Assignment – Could you retype, exactly as written, every line from the top of the records through the line that contains "Acepto [button] (323, 635)"?

(Stored data)
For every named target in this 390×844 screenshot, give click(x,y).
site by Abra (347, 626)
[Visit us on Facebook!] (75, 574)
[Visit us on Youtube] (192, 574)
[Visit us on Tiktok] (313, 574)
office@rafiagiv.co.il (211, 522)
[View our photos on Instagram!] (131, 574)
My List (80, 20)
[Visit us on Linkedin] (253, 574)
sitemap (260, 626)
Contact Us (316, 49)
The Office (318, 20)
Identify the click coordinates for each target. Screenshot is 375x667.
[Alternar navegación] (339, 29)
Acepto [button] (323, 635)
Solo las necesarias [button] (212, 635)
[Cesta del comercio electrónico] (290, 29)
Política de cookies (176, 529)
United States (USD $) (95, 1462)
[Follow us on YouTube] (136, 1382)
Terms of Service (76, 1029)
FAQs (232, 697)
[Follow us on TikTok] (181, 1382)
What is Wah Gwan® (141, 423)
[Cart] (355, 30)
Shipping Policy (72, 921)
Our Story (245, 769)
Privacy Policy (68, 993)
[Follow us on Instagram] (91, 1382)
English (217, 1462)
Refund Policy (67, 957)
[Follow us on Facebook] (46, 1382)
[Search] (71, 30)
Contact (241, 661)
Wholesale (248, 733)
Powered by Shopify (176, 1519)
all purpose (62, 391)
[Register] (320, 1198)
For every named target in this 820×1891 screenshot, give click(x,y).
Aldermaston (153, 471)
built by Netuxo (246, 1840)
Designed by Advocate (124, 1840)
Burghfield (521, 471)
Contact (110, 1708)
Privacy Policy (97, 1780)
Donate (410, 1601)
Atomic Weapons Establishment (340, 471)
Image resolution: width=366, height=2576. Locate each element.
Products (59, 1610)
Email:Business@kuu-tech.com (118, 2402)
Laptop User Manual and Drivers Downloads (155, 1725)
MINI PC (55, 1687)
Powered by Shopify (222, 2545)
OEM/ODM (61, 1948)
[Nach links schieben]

Answer box –
For every named target in this 390×844 screenshot, give click(x,y).
site by Abra (347, 626)
[Visit us on Facebook!] (75, 574)
[Visit us on Youtube] (192, 574)
[Visit us on Tiktok] (313, 574)
office@rafiagiv.co.il (211, 522)
[View our photos on Instagram!] (131, 574)
My List (80, 20)
[Visit us on Linkedin] (253, 574)
sitemap (260, 626)
Contact Us (316, 49)
The Office (318, 20)
Identify the click coordinates for each target. Screenshot is 375x667.
[Alternar navegación] (339, 29)
Acepto [button] (323, 635)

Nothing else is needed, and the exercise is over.